In reality, all high-end audio dealers everywhere are competing for the business of all audiophiles everywhere. People with enough disposable income to buy expensive hi-fi tend to be well-educated, well-positioned, well-traveled, and sophisticated enough to understand that United Parcel Service goes everywhere, and that the savings on sales tax for goods purchased out of state can more than offset shipping costs. This market no longer recognizes the sovereignty or value of the local retailer any more than multinational conglomerates respect political borders. For specialized interests like high-end audio, the global village is a reality, a reality that has changed forever the notion of "community."

But still, we forget that we no longer live in the quaint, self-sufficient small towns of Norman Rockwell's era. Sales reps, who have the thankless task of signing up dealers like you, will promise you "an exclusive" on Alpha Omega Electronics within your city or region, glossing over the fact that although you are the only dealer in Metropolis, your customers will be price-shopping the guy in Sarasota. And the guy in Sarasota, who has agreed to support the same prices you have (ie, little or no discounts on local sales), appears to have no compunction about offering 25% off to a mail-order buyer.

Net effect: For the resourceful, deep discounts are available on almost everything, which in itself would not be problematic for dealers were it not for the fact that the margin on consumer electronics is low to begin with.

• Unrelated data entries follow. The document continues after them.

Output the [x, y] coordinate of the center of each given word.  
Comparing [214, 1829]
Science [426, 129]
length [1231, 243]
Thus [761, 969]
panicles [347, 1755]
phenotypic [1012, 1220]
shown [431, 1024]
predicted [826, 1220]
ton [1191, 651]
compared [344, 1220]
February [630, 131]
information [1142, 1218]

The owner of a jewelry shop or clothing store would think you insane for getting into a business where the standard markup is only 40%. That's where the discounting starts. A really profitable loudspeaker might sell for twice its wholesale cost—what hi-fi shops call a "50-point line." Let's put a hypothetical pair of Whammer Jammer loudspeakers on sale: whack 35 points off their $1000/pair list price. Now they're selling for $650, $150 of which is good clean profit, yours to keep when they sell, right?

Think again. You'll have to pay your salesperson a commission—say, 20% of the profit, or $30. Now we're talking $120. If you have to send your installer out to set them up, subtract another 20 bucks. Finally, take away 25% of your remaining hundred dollars for advertising, freight, warehousing, inventory taxes, and administrative costs involved in making the sale. We still haven't subtracted income taxes from the "clear profit" of 75 big ones, the harvest of many hours of diplomacy with the purchaser while he tried everything in your shop.

Low margins, widespread discounting, desperate competition, crushing overhead, and a clientele for whom price is the only consideration make for a huge attrition rate among audio shops. Compare the dealers' ads in the back of this magazine to one from five years ago. Few of the names are the same. Five years from now, many of the current crop will be gone. These are not happy days for the hi-fi business, or for independent retailers in general. In my experience, a store that lasts five years in prevailing conditions deserves to be called a success, even if its last act is to beg for mercy in bankruptcy court.

So...
Quite a daunting prospect, isn't it? Daunting but not impossible. If you educate yourself, hire the right workers, pick the perfect location, sign a cheap lease, take on all the hot lines, compose glittering ads, pay everything up front, sell like a demon, and work like a dog 80 hours a week, in a couple of years you might have yourself a nice little ongoing concern. You might even take home a livable wage, possibly as much as $25,000 a year—about what you could earn flipping burgers in Omaha.

Hang in there long enough and you'll wean yourself from your hobby and quite possibly the love of music, too. Familiarity will breed contempt: a sad, unavoidable fact of life. But in the process you'll have moved out of your basement, sailed your little ship through churning, shark-infested waters, and learned more than would ever have been possible in the corporate cocoon. Whether you succeed or fail, at least you'll be able to say, "I tried"—a phrase that the drones back in the office, for all their lip service to "entrepreneurship" and "risk taking" and "the pursuit of excellence," will never be able to utter.